Set problem - Pull out each line of the data below that contains the word "Open", and copy those lines unchanged.

— Start Material —

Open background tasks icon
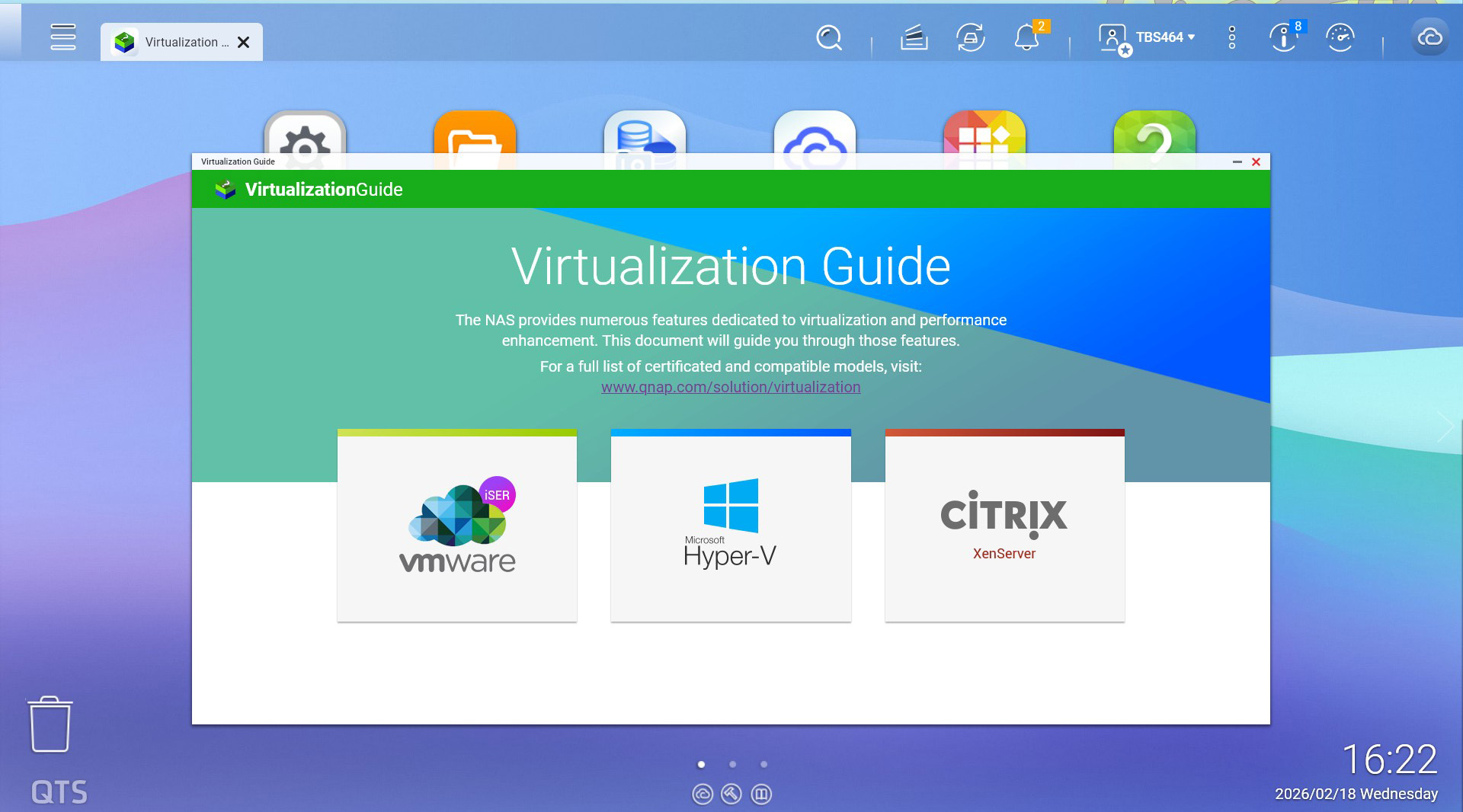The height and width of the screenshot is (812, 1463). coord(914,37)
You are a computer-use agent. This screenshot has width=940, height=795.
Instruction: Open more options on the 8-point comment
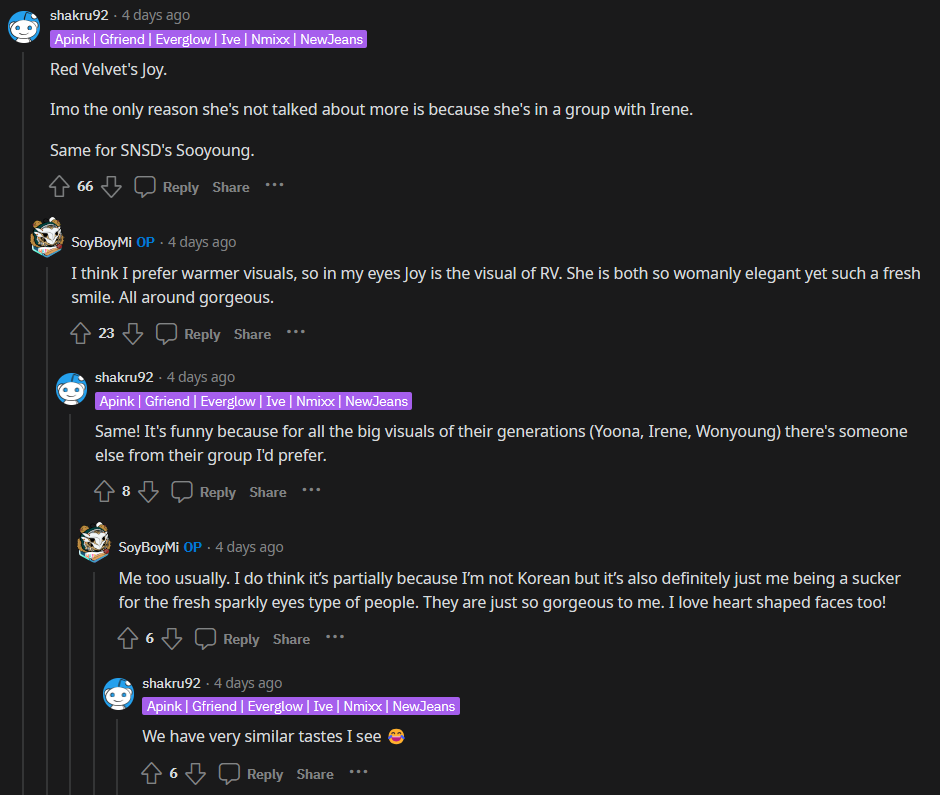312,491
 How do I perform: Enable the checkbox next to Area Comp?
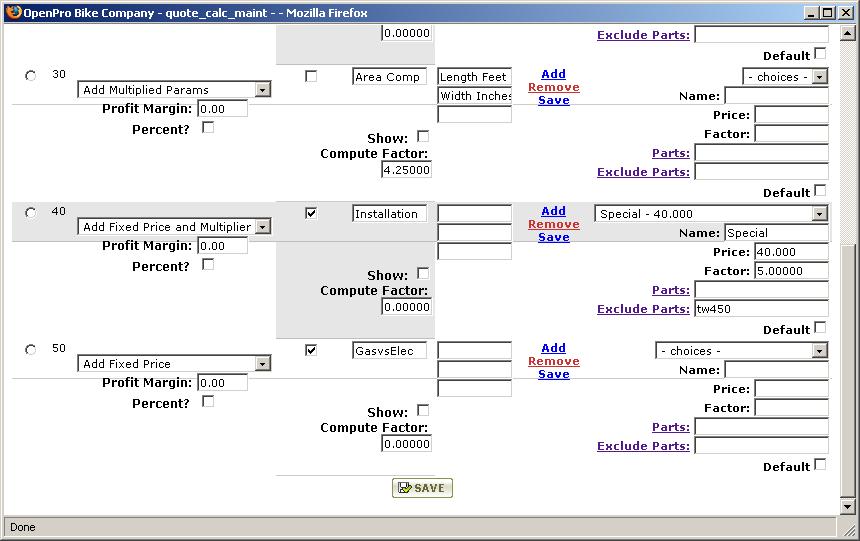pos(311,76)
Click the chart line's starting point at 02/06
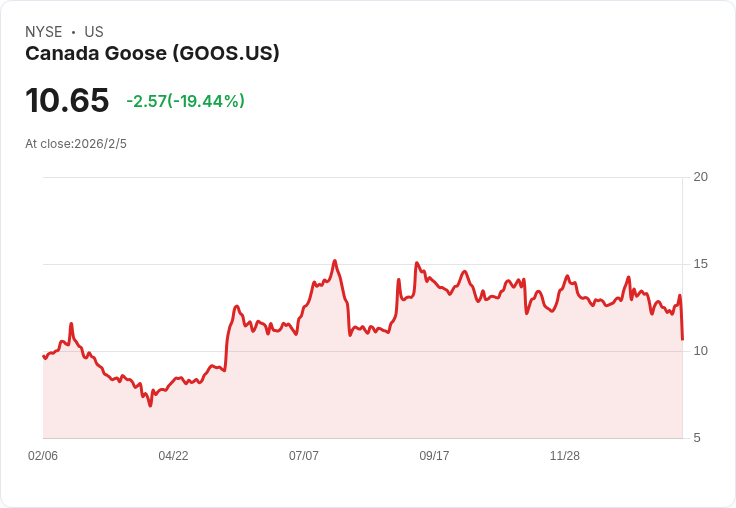 coord(44,356)
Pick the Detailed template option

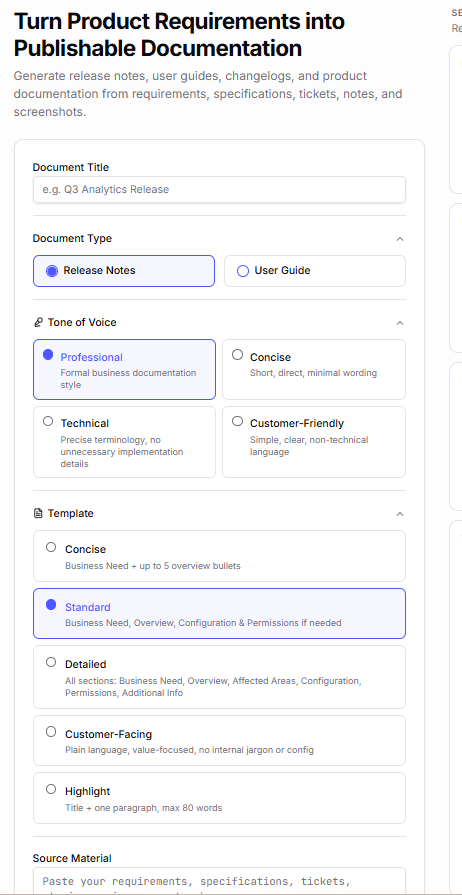pos(219,677)
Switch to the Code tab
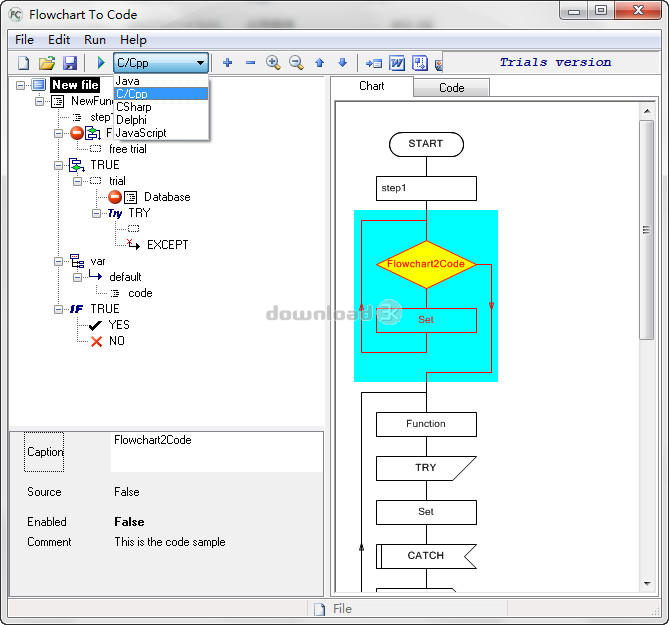This screenshot has width=669, height=625. [x=452, y=88]
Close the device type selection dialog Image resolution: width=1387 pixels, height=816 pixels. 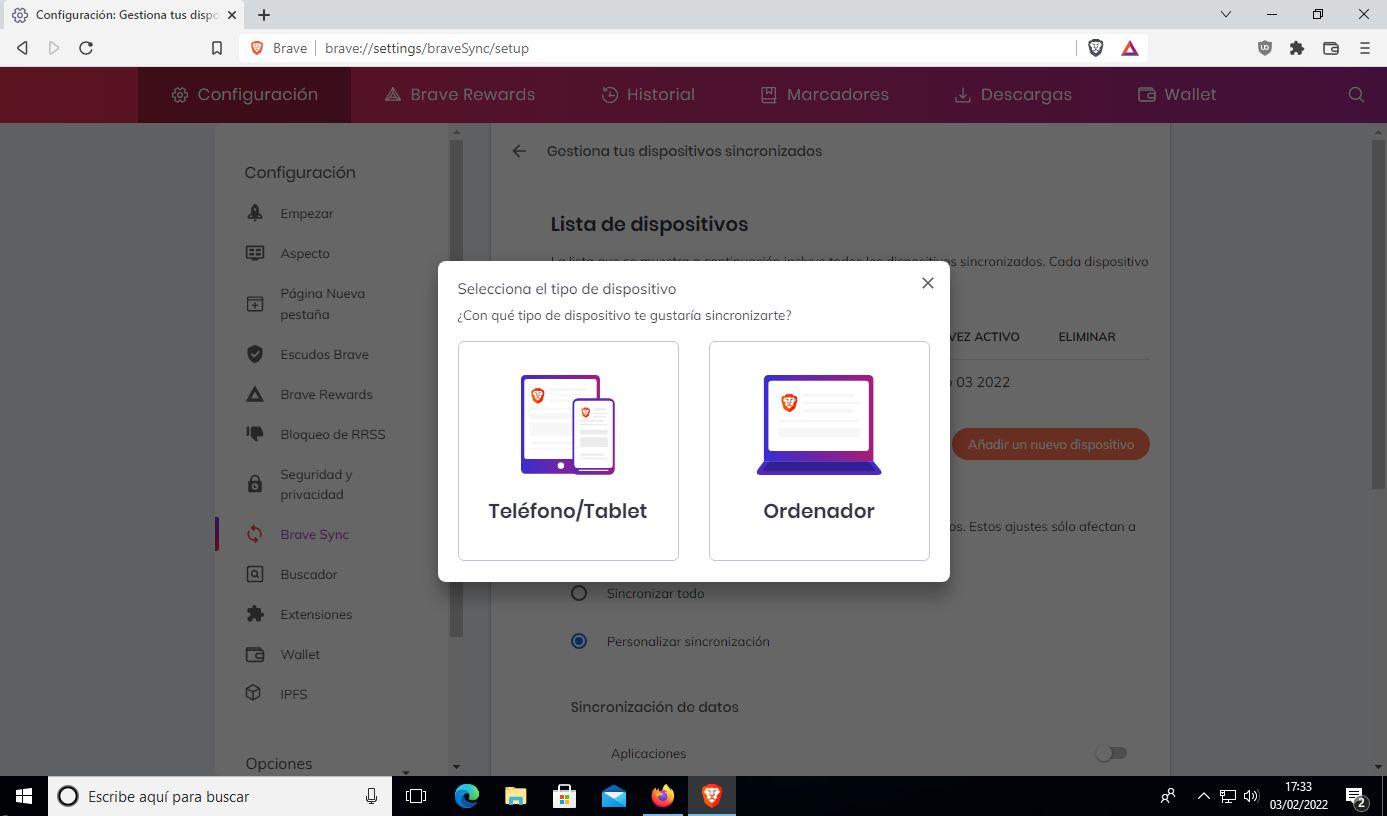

— End Material —

Correct response -
Open background tasks icon
Instruction: Open more options on the 8-point comment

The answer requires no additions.